Caffeic acid and hydroxytyrosol have anti-obesogenic properties in zebrafish and rainbow trout models
Fig 4
Characterization of potential PPARγ signaling pathway antagonism and inhibition of adipogenesis produced by CA and HT in primary-cultured rainbow trout adipocytes.

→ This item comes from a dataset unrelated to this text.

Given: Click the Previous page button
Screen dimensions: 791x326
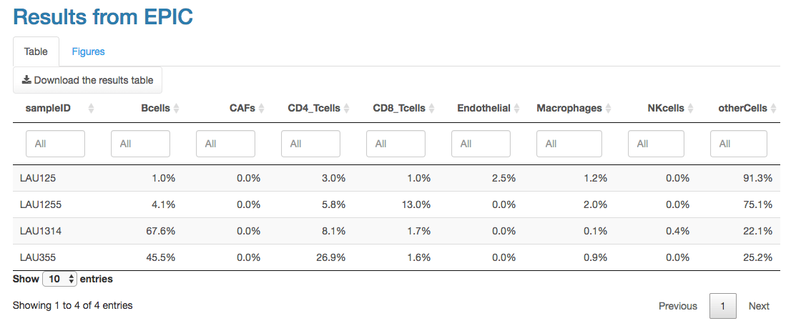Looking at the screenshot, I should (x=677, y=306).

Representative PPARγ immunofluorescence images (A), quantification of PPARγ immunofluorescence protein signal (B), anti-PPARγ immunoreactive band and quantification of PPARγ protein expression by Western blot (C, D), specific lipid content (E) and mRNA levels of adipogenic genes pparg (F) and cebpa (G). Immunofluorescence images show Hoechst nuclei staining (left panels), PPARγ (medium panels) and overlay (right panels). Scale bar, 100 μm. For both protein expression analyses (immunofluorescence, A and B; Western blot, C and D) cells were incubated with vehicle (DM) plus CA (50 μM), HT (100 μM), RGZ (1 μM), or the indicated combination of CA or HT with RGZ, or vehicle CT alone, for 24 h (day 7 of culture). RGZ was used as a potential rainbow trout PPARγ agonist. Representative Western blot images of anti-PPARγ immunoreactive band (top) and the same membrane labelled with Ponceau S (bottom) (D). Lipid content expressed spectrophotometrically as the ratio of absorbance value between ORO and Coomassie blue staining (E). For lipid content analysis cells were incubated with vehicle (DM) plus CA (50 μM), HT (100 μM), LIP (10 μl/ml), or the indicated combination of CA or HT with LIP, or vehicle CT alone, for 72 h (day 7 of culture). mRNA levels of pparg (F) and cebpa (G) were normalized to the geometric mean of the two reference genes, ef1a and ubiquitin. For gene expression analyses cells were incubated with vehicle (DM) plus CA (50 μM), HT (100 μM), RGZ (1 μM), LIP (10 μl/ml), or the indicated combination of CA or HT with RGZ or LIP, or vehicle CT alone for 24 h (day 7 of culture). Data are shown as mean ± SEM (n = 3–7 cell cultures). Significant differences (p ≤ 0.05) are indicated by different letters, using one-way ANOVA followed by Tukey’s post hoc test (B, C, E, F) or the non-parametric Kruskal-Wallis test followed by paired U-Mann Whitney test (G).